## Dataframe Basics - JSON File

---

In [None]:
#Import our SparkSession so we can use it
from pyspark.sql import SparkSession

In [None]:
# Create our SparkSession, this can take a couple minutes locally
spark = SparkSession.builder.appName('basics').getOrCreate()

In [None]:
# Let's read in some data to play with
data = spark.read.json('data/food.json')

In [None]:
# Let's show the data
data.show()

In [None]:
#Print schema
data.printSchema()

In [None]:
#Show the columns
data.columns

In [None]:
# Describe our data
data.describe()

When you are working with a csv file, it's relatively simple to infer the schema. When working with JSON in this example, we have to manually set the schema, which we can do like this.

In [None]:
#Import Struct Fields that we can use
from pyspark.sql.types import StructField, StringType, IntegerType, StructType

In [None]:
#Next we need to create the list of Struct Fields
schema = [StructField("price", IntegerType(), True), StructField("food", StringType(), True)]
schema

In [None]:
#Pass in our fields
final = StructType(fields=schema)

— PROBLEMS —
a) In the PySpark notebook, what name is passed to appName when the SparkSession is built?
b) Extend the PySpark notebook past its final cell.

— DATA EXCERPTS —
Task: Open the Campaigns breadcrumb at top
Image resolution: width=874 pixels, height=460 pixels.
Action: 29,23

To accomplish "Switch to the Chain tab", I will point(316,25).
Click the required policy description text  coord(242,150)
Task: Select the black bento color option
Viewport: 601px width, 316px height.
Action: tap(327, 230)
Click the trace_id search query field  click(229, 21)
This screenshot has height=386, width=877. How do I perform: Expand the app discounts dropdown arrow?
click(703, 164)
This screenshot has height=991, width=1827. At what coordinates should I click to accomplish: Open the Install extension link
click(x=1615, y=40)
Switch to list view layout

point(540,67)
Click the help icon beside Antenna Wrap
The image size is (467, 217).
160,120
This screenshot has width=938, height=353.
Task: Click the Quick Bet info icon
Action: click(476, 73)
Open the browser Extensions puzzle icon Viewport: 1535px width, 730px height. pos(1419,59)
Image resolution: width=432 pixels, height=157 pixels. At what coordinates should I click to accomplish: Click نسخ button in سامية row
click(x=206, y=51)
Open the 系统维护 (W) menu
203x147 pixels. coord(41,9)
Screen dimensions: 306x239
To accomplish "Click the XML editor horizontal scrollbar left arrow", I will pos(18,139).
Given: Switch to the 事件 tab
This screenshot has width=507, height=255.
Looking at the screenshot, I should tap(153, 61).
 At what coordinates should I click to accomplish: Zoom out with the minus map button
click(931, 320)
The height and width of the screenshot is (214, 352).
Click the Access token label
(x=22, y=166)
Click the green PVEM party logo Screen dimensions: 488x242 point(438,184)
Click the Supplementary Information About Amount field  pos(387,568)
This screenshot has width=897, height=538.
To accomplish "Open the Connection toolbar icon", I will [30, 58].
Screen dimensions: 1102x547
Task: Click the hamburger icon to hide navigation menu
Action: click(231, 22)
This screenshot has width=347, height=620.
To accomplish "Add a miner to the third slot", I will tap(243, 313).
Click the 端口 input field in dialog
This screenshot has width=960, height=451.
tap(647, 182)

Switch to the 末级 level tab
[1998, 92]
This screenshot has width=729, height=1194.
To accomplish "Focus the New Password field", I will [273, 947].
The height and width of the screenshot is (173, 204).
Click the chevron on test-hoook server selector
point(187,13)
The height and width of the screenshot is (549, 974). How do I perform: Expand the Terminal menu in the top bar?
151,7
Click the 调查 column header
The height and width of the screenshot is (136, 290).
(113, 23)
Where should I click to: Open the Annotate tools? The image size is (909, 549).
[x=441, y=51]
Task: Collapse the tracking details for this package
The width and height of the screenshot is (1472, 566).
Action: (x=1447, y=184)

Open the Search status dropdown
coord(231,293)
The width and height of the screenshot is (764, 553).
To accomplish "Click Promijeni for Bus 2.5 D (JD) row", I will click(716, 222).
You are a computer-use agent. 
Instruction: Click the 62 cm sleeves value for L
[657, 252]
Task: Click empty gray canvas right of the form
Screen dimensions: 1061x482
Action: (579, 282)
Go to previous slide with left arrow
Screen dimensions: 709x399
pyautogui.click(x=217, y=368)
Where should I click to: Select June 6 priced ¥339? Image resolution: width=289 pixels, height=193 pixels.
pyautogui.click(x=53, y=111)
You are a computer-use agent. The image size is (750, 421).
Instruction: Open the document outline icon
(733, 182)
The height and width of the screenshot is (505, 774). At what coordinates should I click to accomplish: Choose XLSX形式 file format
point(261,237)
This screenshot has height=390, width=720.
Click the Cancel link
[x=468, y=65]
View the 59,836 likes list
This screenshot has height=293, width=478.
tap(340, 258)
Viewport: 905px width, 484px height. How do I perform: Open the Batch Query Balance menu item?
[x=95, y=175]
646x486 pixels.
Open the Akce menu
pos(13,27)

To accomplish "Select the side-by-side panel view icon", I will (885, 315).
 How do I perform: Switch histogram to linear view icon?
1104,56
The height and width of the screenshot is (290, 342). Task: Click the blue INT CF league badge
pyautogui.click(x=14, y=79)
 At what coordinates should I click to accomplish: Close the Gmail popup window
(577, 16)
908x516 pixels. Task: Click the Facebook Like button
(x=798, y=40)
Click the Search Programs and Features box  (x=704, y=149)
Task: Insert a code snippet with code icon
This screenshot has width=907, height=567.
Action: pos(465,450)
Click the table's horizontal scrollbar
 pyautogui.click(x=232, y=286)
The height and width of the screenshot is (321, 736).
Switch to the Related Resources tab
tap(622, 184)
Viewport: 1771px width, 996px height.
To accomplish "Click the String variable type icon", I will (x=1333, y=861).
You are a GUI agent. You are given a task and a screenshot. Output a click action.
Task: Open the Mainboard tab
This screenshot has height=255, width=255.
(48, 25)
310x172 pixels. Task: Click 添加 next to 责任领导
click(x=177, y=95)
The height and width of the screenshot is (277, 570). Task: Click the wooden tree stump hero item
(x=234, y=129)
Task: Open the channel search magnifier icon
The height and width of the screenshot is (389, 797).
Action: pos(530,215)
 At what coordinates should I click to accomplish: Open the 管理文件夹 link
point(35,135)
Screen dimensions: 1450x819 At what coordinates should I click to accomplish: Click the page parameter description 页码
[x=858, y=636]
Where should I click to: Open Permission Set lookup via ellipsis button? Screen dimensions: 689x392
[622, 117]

— RESULTS FOR EACH TASK —
a) 'basics'

b)
final

In [None]:
#Read our data with our new schema
df = spark.read.json('data/food.json', schema=final)
df

In [None]:
#Print it out
df.printSchema()

---

## Accessing data

In [None]:
df['price']

In [None]:
type(df['price'])

In [None]:
df.select('price')

In [None]:
type(df.select('price'))

In [None]:
df.select('price').show()

---

## Manipulating Columns

In [None]:
#Add new columns
df.withColumn('newprice', df['price']).show()

In [None]:
#Update new column name
df.withColumnRenamed('price','newerprice').show()

In [None]:
#Double the price
df.withColumn('doubleprice', df['price']*2).show()

In [None]:
#Add a dollar to th price
df.withColumn('add_one_dollar',df['price']+1).show()

In [None]:
#Half the price
df.withColumn('half_price', df['price']/2).show()

In [None]:
#Collecting a columns as a list
df.select('price').collect()

---

## Converting PySpark Dataframe to Pandas Dataframe

In [None]:
import pandas as pd
pandas_df = df.toPandas()

In [None]:
pandas_df.head()